Work request: Starting at the line containing "Expand the Virtual network dropdown" and ending at the line containing "is (785, 1512).", print every line of the material below exactly, both ends included, and stop there.

Data listing:
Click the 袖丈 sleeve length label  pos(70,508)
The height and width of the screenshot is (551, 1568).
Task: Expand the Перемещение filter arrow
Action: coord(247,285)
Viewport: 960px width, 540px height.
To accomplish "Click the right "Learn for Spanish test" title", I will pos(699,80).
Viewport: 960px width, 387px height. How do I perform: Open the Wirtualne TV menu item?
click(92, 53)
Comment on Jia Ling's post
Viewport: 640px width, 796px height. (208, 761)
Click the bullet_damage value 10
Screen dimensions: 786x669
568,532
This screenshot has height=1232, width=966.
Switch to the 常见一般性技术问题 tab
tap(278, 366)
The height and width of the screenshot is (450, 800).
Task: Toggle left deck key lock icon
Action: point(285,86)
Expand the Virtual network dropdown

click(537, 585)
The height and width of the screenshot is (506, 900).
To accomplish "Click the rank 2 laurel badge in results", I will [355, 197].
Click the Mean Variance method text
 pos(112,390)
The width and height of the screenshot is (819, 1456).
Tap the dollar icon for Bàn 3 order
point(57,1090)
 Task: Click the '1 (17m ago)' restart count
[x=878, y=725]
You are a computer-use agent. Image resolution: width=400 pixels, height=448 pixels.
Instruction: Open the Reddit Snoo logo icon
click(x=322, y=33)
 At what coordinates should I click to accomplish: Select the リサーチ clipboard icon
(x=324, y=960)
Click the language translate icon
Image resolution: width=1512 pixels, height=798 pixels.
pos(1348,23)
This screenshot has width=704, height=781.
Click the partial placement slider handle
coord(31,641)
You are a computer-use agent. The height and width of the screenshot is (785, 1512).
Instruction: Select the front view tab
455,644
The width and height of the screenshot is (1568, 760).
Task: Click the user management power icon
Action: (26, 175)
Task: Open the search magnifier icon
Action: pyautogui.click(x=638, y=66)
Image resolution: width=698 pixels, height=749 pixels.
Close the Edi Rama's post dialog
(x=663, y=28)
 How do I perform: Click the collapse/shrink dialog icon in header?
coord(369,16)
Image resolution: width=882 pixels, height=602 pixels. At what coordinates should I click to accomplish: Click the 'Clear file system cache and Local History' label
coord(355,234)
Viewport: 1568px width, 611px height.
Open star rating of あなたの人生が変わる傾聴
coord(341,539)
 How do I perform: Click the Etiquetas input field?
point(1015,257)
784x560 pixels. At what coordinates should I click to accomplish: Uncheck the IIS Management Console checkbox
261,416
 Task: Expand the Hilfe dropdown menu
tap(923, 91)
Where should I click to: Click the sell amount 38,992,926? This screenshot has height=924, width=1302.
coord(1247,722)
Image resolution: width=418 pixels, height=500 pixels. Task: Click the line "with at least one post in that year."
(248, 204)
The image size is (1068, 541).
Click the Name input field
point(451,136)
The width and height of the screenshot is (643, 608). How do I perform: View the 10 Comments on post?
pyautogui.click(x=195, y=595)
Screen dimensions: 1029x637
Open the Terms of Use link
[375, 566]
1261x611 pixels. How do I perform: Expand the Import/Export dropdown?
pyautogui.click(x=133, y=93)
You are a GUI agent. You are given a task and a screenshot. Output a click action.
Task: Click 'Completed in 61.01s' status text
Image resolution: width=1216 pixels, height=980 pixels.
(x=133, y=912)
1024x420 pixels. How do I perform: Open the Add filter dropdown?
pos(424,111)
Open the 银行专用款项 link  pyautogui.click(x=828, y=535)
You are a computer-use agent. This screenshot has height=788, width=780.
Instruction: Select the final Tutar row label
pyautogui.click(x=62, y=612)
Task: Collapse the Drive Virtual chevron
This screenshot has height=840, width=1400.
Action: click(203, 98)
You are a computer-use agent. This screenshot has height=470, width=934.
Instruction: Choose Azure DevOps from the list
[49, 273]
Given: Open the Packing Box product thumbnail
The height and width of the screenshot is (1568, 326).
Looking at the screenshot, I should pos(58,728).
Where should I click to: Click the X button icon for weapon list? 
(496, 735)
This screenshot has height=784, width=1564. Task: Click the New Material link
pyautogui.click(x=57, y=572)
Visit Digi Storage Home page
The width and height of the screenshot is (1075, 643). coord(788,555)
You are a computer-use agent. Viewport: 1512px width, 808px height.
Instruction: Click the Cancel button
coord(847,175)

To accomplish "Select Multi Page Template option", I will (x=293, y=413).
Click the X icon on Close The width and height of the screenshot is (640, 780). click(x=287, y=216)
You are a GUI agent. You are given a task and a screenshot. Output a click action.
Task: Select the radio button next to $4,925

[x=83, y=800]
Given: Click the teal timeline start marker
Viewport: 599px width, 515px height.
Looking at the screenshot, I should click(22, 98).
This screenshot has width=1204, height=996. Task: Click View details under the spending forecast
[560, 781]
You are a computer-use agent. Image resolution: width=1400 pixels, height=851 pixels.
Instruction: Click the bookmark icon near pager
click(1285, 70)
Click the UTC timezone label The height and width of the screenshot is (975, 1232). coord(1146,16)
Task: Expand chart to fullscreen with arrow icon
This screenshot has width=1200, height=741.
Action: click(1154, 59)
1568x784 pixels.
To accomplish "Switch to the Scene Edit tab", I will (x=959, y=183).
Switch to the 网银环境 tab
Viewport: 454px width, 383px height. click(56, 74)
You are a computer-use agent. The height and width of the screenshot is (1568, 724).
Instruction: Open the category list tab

Final answer:
Expand the Virtual network dropdown

click(537, 585)
The height and width of the screenshot is (506, 900).
To accomplish "Click the rank 2 laurel badge in results", I will [355, 197].
Click the Mean Variance method text
 pos(112,390)
The width and height of the screenshot is (819, 1456).
Tap the dollar icon for Bàn 3 order
point(57,1090)
 Task: Click the '1 (17m ago)' restart count
[x=878, y=725]
You are a computer-use agent. Image resolution: width=400 pixels, height=448 pixels.
Instruction: Open the Reddit Snoo logo icon
click(x=322, y=33)
 At what coordinates should I click to accomplish: Select the リサーチ clipboard icon
(x=324, y=960)
Click the language translate icon
Image resolution: width=1512 pixels, height=798 pixels.
pos(1348,23)
This screenshot has width=704, height=781.
Click the partial placement slider handle
coord(31,641)
You are a computer-use agent. The height and width of the screenshot is (785, 1512).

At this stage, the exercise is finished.